What you should do: Below are some entries. Reproduce them word for word.

Data to use:
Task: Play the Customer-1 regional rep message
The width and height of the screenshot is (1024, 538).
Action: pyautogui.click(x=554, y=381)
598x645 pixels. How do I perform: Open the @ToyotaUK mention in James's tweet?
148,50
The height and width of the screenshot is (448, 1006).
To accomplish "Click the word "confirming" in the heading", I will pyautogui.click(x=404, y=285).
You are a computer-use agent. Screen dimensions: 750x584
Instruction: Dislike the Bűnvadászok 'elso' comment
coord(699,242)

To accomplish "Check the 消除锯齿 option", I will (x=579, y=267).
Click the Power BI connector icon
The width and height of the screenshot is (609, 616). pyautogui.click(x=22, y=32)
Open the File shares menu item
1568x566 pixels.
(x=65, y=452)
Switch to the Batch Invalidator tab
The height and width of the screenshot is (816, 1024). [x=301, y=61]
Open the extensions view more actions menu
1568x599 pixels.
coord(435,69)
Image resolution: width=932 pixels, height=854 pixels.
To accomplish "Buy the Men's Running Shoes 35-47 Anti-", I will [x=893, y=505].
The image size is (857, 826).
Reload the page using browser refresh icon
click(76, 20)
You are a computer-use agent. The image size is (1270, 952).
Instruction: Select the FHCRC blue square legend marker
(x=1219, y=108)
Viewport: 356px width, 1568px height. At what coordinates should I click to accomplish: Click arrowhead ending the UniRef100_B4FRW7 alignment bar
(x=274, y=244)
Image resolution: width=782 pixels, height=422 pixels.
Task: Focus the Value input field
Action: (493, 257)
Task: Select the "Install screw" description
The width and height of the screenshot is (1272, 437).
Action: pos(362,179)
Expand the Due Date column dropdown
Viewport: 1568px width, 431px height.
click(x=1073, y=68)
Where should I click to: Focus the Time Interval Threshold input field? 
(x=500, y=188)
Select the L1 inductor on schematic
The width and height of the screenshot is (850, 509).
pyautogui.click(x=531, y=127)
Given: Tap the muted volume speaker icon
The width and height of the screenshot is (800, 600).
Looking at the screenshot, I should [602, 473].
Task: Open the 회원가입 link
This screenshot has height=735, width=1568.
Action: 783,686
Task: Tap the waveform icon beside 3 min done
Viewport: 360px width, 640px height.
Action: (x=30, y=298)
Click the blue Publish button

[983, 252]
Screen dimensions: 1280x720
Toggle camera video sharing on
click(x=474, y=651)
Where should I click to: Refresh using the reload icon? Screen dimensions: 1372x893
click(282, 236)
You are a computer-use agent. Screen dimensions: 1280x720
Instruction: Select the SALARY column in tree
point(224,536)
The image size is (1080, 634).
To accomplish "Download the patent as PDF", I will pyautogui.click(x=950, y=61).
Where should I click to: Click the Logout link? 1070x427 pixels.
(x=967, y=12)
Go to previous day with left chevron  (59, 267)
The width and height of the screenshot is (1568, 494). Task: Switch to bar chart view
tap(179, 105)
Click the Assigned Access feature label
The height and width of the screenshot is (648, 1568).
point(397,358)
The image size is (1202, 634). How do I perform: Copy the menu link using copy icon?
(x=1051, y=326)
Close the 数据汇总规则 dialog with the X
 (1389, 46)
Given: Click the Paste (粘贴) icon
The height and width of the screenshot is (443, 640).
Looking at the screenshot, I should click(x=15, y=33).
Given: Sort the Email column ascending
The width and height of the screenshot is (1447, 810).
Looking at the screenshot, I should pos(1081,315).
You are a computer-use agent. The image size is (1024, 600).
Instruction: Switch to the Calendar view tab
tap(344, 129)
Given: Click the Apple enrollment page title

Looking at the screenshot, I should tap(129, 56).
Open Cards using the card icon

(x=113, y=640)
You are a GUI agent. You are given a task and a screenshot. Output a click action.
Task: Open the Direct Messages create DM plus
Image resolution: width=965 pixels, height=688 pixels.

Your solution:
Task: Play the Customer-1 regional rep message
The width and height of the screenshot is (1024, 538).
Action: pyautogui.click(x=554, y=381)
598x645 pixels. How do I perform: Open the @ToyotaUK mention in James's tweet?
148,50
The height and width of the screenshot is (448, 1006).
To accomplish "Click the word "confirming" in the heading", I will pyautogui.click(x=404, y=285).
You are a computer-use agent. Screen dimensions: 750x584
Instruction: Dislike the Bűnvadászok 'elso' comment
coord(699,242)

To accomplish "Check the 消除锯齿 option", I will (x=579, y=267).
Click the Power BI connector icon
The width and height of the screenshot is (609, 616). pyautogui.click(x=22, y=32)
Open the File shares menu item
1568x566 pixels.
(x=65, y=452)
Switch to the Batch Invalidator tab
The height and width of the screenshot is (816, 1024). [x=301, y=61]
Open the extensions view more actions menu
1568x599 pixels.
coord(435,69)
Image resolution: width=932 pixels, height=854 pixels.
To accomplish "Buy the Men's Running Shoes 35-47 Anti-", I will [x=893, y=505].
The image size is (857, 826).
Reload the page using browser refresh icon
click(76, 20)
You are a computer-use agent. The image size is (1270, 952).
Instruction: Select the FHCRC blue square legend marker
(x=1219, y=108)
Viewport: 356px width, 1568px height. At what coordinates should I click to accomplish: Click arrowhead ending the UniRef100_B4FRW7 alignment bar
(x=274, y=244)
Image resolution: width=782 pixels, height=422 pixels.
Task: Focus the Value input field
Action: (493, 257)
Task: Select the "Install screw" description
The width and height of the screenshot is (1272, 437).
Action: pos(362,179)
Expand the Due Date column dropdown
Viewport: 1568px width, 431px height.
click(x=1073, y=68)
Where should I click to: Focus the Time Interval Threshold input field? 
(x=500, y=188)
Select the L1 inductor on schematic
The width and height of the screenshot is (850, 509).
pyautogui.click(x=531, y=127)
Given: Tap the muted volume speaker icon
The width and height of the screenshot is (800, 600).
Looking at the screenshot, I should [602, 473].
Task: Open the 회원가입 link
This screenshot has height=735, width=1568.
Action: 783,686
Task: Tap the waveform icon beside 3 min done
Viewport: 360px width, 640px height.
Action: (x=30, y=298)
Click the blue Publish button

[983, 252]
Screen dimensions: 1280x720
Toggle camera video sharing on
click(x=474, y=651)
Where should I click to: Refresh using the reload icon? Screen dimensions: 1372x893
click(282, 236)
You are a computer-use agent. Screen dimensions: 1280x720
Instruction: Select the SALARY column in tree
point(224,536)
The image size is (1080, 634).
To accomplish "Download the patent as PDF", I will pyautogui.click(x=950, y=61).
Where should I click to: Click the Logout link? 1070x427 pixels.
(x=967, y=12)
Go to previous day with left chevron  (59, 267)
The width and height of the screenshot is (1568, 494). Task: Switch to bar chart view
tap(179, 105)
Click the Assigned Access feature label
The height and width of the screenshot is (648, 1568).
point(397,358)
The image size is (1202, 634). How do I perform: Copy the menu link using copy icon?
(x=1051, y=326)
Close the 数据汇总规则 dialog with the X
 (1389, 46)
Given: Click the Paste (粘贴) icon
The height and width of the screenshot is (443, 640).
Looking at the screenshot, I should click(x=15, y=33).
Given: Sort the Email column ascending
The width and height of the screenshot is (1447, 810).
Looking at the screenshot, I should pos(1081,315).
You are a computer-use agent. The image size is (1024, 600).
Instruction: Switch to the Calendar view tab
tap(344, 129)
Given: Click the Apple enrollment page title

Looking at the screenshot, I should tap(129, 56).
Open Cards using the card icon

(x=113, y=640)
You are a GUI agent. You are given a task and a screenshot. Output a click action.
Task: Open the Direct Messages create DM plus
Image resolution: width=965 pixels, height=688 pixels.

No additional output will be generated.